Depending on your vantage point, “partying” and “sobriety” can evoke different responses. Are the two always in opposition? Can you have “fun” in recovery? And how can the newly sober navigate the intoxication culture we live in?

These themes are explored by Charlie McQuaide and Faith in an upcoming collaboration. Charlie is a gender-queer non-normative substance user practicing harm reduction through abstinence. Through their artistic pursuits, Charlie is able to creatively process their emotions. Faith is a mixed-race non-binary “tomboy femme” artist who is also a sober addict in recovery. Their multimedia installation for the upcoming exhibit, Is Nothing Sacred?, is coming to The Costume House (165 Geary, 2nd Floor) on Thursday, January 25th. 

We caught up with them this week.

Charlie

SDTC: Can you describe what’s involved with your installation?

F: Because Charlie and I are both sober queer and trans people in recovery, I had been taking photographs of my queer/trans friends in both recovery settings and in party spaces. It was to show contrasting representations of each individual – one in a recovery setting and one in a party setting. As the idea developed, we were thinking of how a recovery setting is one sacred space, but then another sacred space that came to mind is Charlie’s living room, which we use as a pre-party space before we go out to parties. The installation space is inspired by their living room.

What ideas were going through your minds as you developed the project?

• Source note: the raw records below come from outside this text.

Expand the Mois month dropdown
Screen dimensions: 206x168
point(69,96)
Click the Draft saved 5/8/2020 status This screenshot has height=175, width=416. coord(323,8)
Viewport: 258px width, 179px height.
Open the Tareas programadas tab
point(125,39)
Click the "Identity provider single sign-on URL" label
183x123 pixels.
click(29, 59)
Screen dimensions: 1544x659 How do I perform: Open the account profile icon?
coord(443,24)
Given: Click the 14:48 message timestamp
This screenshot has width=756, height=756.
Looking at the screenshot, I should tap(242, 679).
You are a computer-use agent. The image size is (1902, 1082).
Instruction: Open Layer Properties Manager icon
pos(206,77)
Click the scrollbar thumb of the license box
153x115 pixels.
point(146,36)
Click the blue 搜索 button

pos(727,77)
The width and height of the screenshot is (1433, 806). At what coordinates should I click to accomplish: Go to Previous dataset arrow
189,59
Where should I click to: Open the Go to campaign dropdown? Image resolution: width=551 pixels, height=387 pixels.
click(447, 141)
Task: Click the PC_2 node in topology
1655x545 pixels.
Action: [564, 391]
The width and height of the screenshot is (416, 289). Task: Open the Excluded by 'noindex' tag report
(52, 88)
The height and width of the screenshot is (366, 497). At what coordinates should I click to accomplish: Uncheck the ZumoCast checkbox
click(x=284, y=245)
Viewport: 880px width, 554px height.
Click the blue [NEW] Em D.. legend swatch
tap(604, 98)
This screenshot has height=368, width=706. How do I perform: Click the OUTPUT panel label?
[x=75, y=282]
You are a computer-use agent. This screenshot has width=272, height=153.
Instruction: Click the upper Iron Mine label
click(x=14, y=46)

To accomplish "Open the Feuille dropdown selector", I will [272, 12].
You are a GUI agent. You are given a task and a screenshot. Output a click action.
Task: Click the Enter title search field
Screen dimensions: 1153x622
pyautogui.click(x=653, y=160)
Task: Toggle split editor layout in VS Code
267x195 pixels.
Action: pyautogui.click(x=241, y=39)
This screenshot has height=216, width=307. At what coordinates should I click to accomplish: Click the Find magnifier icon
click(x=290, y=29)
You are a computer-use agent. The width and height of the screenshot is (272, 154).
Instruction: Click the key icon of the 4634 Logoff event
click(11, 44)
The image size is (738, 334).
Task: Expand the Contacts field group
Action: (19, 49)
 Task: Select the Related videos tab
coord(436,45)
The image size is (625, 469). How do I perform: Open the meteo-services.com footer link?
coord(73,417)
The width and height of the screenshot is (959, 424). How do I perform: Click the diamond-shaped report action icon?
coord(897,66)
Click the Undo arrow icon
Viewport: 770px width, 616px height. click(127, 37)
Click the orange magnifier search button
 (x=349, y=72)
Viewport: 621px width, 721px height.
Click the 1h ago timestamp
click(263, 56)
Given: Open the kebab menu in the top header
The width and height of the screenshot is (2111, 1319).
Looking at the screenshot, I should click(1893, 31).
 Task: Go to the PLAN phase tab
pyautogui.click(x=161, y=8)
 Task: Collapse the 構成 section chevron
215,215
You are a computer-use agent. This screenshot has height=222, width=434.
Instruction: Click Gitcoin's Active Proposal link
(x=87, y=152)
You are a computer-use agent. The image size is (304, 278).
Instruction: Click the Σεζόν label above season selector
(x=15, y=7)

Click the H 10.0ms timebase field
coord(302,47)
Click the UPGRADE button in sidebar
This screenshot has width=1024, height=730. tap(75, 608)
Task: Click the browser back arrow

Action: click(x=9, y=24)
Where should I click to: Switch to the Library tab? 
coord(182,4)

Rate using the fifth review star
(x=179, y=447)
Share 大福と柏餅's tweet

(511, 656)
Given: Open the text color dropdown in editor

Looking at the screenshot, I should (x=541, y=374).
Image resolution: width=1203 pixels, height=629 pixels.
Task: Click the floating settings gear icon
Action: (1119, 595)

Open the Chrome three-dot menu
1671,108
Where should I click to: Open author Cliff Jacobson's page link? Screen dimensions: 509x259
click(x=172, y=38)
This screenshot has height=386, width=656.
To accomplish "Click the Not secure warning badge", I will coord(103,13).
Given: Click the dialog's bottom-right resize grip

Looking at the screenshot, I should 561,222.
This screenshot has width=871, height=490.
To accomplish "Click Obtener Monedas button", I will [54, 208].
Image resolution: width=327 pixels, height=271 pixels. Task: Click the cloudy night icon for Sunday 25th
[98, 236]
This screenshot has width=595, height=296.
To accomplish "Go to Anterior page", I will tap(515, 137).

F: A lot of the work I’ve done has been advocacy work for sober spaces in Toronto. If you go out on a Friday or Saturday night, 90 per cent of the time there will be drugs or alcohol in the space. A [term] that has been coined before by Nikita Riotfag is intoxication culture: this idea that there’s a very certain way people should be using substances, and a certain idea of what substances people should be using. The “normal” way of using is to use alcohol and drugs in a fun yet controlled way – it’s the standard upon which other people are judged. So if you’re an addict who is using chaotically – or if you’re sober – you’re both a deviation of the norm.

C: This project focuses on having fun and partying and challenging the norms of party culture. It challenges the idea that sobriety is boring and that your life ends when/if you get sober. Those were things that I thought to be true of recovering and sobriety before I got sober; I couldn’t even fathom how boring it would be. I don’t think that’s talked about a lot. I also think there’s a lot of talk about sobriety, but not a lot of talk about life in sobriety – of how good and how varied that can be.

Faith

How has creative expression aided in your own recovery process?

C: I have been in and out of recovery for a long time. Nothing really seemed to be working well for me to keep me sober and sane and grounded. I am now in a place where I’m privileged enough to spend the majority of my time creating, playing and experimenting. Nothing has been as beneficial to my recovery and my continuing sobriety as that has been. In the last year, I’ve really been able to incorporate that into my recovery. It’s what keeps me going. 

What do you want participants to take away from your installation?

F: Not everybody who has a drug problem wants to get sober, but I want people to know that sober queer/trans people exist. Historically, within the LGBTQ community, it’s so normalized to drink and use drugs to cope with oppression or survival. But not everybody has to do that – there are other options out there. Letting people know if we are living lives we enjoy, we are living lives that are meaningful to us. We have made opportunities for ourselves and we have fun.

C: I hope that participants in the space will get a taste of what we feel when we come up against intoxication culture. I mean that in a positive way. The fact that we can still have fun while being authentic and we can do meaningful things together…not everyone is so lucky to have that. I hope that that comes across.

Is Nothing Sacred? takes place Thursday, January 25 at The Costume House (165 Geary, 2nd Floor).